Despite the absence of official confirmation, consumer confidence has dropped sharply. Many regular customers say they are now avoiding their usual roadside purchases out of caution. In Madina, one plantain chip vendor said her daily sales had declined significantly within days of the posts going viral, adding that she did not know where the rumours originated. Yam sellers across the city have reported similar drops, with many expressing frustration that unsubstantiated online claims are destroying businesses built over years.

The situation is unfolding as the FDA is already in the middle of its most aggressive enforcement period in recent memory. The Authority shut down 16 food service establishments in Accra earlier this year in its first major crackdown under a February 2026 directive requiring all food businesses to hold valid Food Hygiene Permits or face immediate closure. That directive applies across restaurants, chop bars, snack bars, food vans, bakeries, and online food vendors.

In February, the FDA also moved quickly to debunk a viral video claiming to show beans being preserved with cement, clarifying that the footage was not Ghanaian in origin and that no such practice is used or permitted in Ghana. The speed of that response was widely praised, and consumer groups are now calling on the FDA to respond with similar urgency to the current wave of claims targeting street food vendors.
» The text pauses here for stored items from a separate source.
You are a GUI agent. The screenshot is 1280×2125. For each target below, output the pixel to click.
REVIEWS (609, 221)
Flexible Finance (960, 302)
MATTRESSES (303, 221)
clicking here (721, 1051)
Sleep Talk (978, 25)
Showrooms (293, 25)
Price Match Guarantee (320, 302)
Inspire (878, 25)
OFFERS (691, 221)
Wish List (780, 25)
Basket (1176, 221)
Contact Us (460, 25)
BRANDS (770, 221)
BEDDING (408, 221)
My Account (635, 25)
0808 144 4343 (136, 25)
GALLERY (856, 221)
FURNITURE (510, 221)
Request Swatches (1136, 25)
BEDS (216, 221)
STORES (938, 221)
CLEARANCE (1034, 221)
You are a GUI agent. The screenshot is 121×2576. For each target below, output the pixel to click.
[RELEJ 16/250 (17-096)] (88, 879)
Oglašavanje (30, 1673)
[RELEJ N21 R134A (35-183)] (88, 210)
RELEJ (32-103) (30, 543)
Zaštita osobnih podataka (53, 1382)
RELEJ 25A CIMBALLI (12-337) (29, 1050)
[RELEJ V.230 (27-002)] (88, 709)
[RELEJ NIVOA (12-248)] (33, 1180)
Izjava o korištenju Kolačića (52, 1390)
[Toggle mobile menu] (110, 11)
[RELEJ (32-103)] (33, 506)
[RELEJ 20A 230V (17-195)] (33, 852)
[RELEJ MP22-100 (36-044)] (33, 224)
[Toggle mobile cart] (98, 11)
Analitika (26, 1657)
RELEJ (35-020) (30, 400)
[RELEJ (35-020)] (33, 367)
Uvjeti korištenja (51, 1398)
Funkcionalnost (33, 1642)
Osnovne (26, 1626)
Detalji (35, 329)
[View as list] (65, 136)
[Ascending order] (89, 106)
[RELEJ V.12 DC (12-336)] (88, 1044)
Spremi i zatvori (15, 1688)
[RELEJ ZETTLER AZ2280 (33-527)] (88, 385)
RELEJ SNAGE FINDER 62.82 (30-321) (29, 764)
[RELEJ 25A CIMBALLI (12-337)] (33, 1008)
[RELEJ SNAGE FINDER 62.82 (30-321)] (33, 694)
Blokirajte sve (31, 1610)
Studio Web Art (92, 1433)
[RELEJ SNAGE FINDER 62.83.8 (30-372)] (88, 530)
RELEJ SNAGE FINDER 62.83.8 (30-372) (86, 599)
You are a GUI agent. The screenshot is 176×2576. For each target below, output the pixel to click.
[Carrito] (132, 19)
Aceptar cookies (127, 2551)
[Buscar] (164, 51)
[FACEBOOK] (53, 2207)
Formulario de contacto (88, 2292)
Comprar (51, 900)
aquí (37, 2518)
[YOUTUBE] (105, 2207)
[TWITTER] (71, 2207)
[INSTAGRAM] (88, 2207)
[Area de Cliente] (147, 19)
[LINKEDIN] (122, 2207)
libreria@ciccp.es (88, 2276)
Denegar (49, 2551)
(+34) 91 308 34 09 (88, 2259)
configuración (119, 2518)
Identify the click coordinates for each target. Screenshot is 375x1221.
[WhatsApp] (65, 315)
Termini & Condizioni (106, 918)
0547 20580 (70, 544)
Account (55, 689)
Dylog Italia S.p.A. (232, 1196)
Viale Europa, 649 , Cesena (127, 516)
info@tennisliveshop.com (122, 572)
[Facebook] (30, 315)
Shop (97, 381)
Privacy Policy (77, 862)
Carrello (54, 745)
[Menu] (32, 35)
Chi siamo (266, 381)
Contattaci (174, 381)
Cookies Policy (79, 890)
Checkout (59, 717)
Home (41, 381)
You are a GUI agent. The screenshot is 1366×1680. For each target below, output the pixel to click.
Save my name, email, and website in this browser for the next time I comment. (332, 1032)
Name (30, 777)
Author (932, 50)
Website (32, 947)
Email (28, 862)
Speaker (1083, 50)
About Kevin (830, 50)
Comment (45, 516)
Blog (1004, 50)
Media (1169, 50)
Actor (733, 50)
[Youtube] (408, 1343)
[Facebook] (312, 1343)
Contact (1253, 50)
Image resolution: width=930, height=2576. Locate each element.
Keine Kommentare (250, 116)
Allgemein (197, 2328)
The concern among traders goes beyond individual livelihoods. Street food vending is a structural pillar of Ghana’s urban informal economy, providing income for tens of thousands of people while sustaining demand for plantains, yams, and other produce from smallholder farmers across the country. A sustained drop in consumer confidence ripples upstream through that entire value chain.

Regulatory experts have consistently identified the need for stronger collaboration between the FDA, Environmental Health Management and Sanitation Units, and district assemblies to improve routine monitoring of street food vendors, alongside training programmes and clearer safety guidelines to help vendors adopt better food handling practices.

For now, vendors are waiting. Without a clear official statement separating verified fact from online rumour, traders fear that Ghana’s street food culture and the livelihoods it sustains face lasting reputational damage from claims that may have no basis in reality.